The same requirements for patient privacy and confidentiality that apply for in-person visits apply to visits conducted over video. The provider has the same responsibility to protect patient information, and storage of electronic files, images, and video needs to be approached with the same amount of care given to paper documents.

Do Services Like Skype and Facetime Comply with HIPAA Standards?

No. Consumer grade services to not support HIPAA compliant video conferencing because they are not encrypted. Fortunately, there are solutions designed specifically for the purpose of providing secure telemedicine services that are as easy for patients to use as the applications they already know and love.

Do Technology Providers Store Video Visits?

They shouldn’t. Transmission storage on the part of the provider creates a dangerous risk to the security of patient data.

What is a Business Associate Agreement?

Under HIPAA rules, a business associate is an entity or a person that performs activities on behalf of a covered entity (the provider). Transcription services, attorneys, and accountants are all examples of Business Associates. Technology vendors that provide video conferencing services are also considered Business Associates. In most cases, HIPAA requires that the provider and business associate sign an agreement to ensure that all protected health information is treated with the same precautions by both. Reputable telemedicine technology providers are happy to enter into such agreements.

How Do Providers Overcome Privacy Concerns Expressed by Patients?

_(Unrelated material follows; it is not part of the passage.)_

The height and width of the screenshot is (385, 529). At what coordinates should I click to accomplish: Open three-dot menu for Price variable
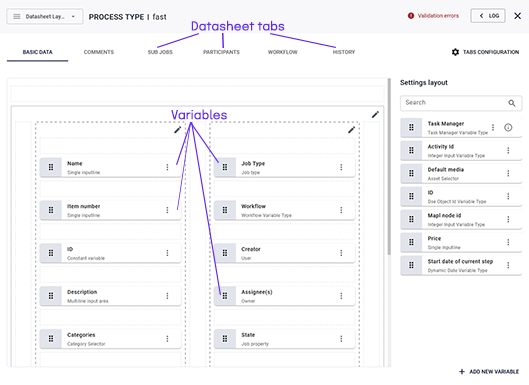508,242
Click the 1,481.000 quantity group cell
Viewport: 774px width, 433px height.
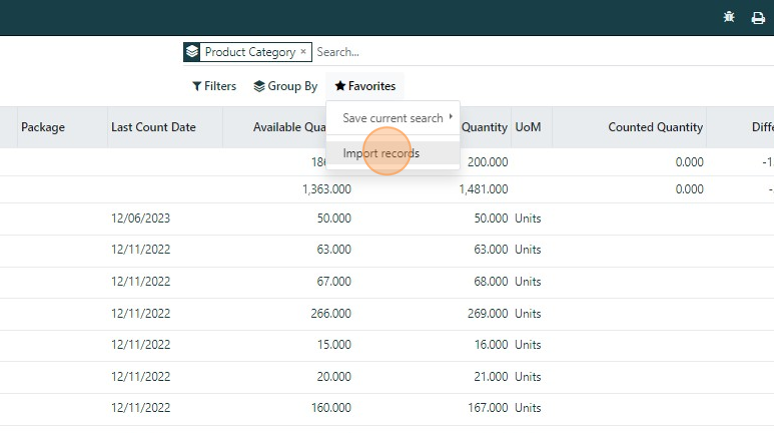coord(483,189)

Patients, rightly, have questions about the security of video visits. Providers can help ease concerns by educating patients about the precautions that they and their technology partners take to protect health information. Assuring patients that the technology is purpose built for use in this context goes a long way to alleviate their fears.

The protection of patient information should be a key consideration for any new technology adopted by medical providers. Fortunately, it does not need to prevent practices from offering video visits as an alternative to some in-person appointments. By selecting a solution with built-in HIPAA features, providers can gain all of the benefits of offering telemedicine while knowing that the exchange is secure and compliant.